Sacre bleu. An alleged massive wine fraud involving blendings with lesser wines has shaken Burgundy, where investigators are focused on one of the region's largest dealers.
According to public prosecutor Eric Lallement, an 18-month investigation revealed an alleged fraud involving 1.5 million bottles of premium Burgundy wine, perpetrated between 2006 and 2008.
About 500,000 bottles worth a total of $3.4 million were allegedly blended with wines from lesser appellations in the region, beyond the 15 percent allowed by law.
"To a lesser degree, table wine was also used," Lallement said.
Another 1.1 million bottles allegedly were labeled with false vintages.

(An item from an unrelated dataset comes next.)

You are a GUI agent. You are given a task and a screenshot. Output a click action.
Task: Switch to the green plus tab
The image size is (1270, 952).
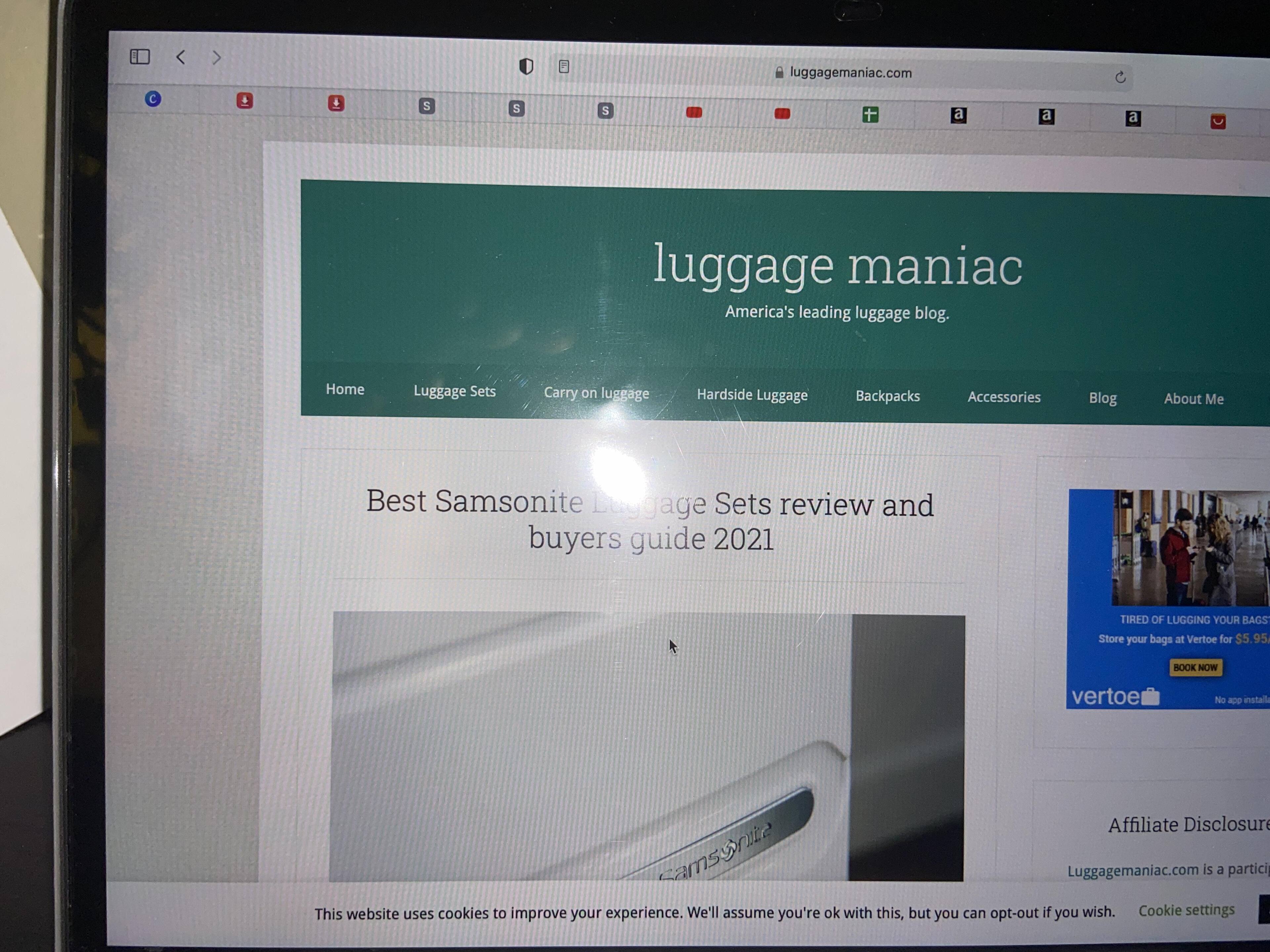[870, 115]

"If they ran out of Meursault 2008, the Meursault 2010 was transformed into 2008 on the label," said Lallement.
They also added "old vines" when it was not the case.
Six managers of the respected Maison Laboure-Roi, including its two elderly owners, Louis and Armand Cottin, were taken into police custody for questioning last week.
"They were brought in for questioning and released, but no formal charges have been made at this time," Lallement said.
France's fraud prevention agency grew suspicious after a routine audit showed little difference in the volume of grape must entering the cellars and the volume of wine leaving. Normally, a certain amount of volume is lost in the course of wine making.
Louis Cottin, 81, and Armand, 82, as well as the company managers admitted the discrepancy during questioning, but blamed it on "equipment and computer errors," according to the prosecutor.
Laboure-Roi sells 10 to 11 million bottles of wine a year and exports 75 percent of its wine around the world.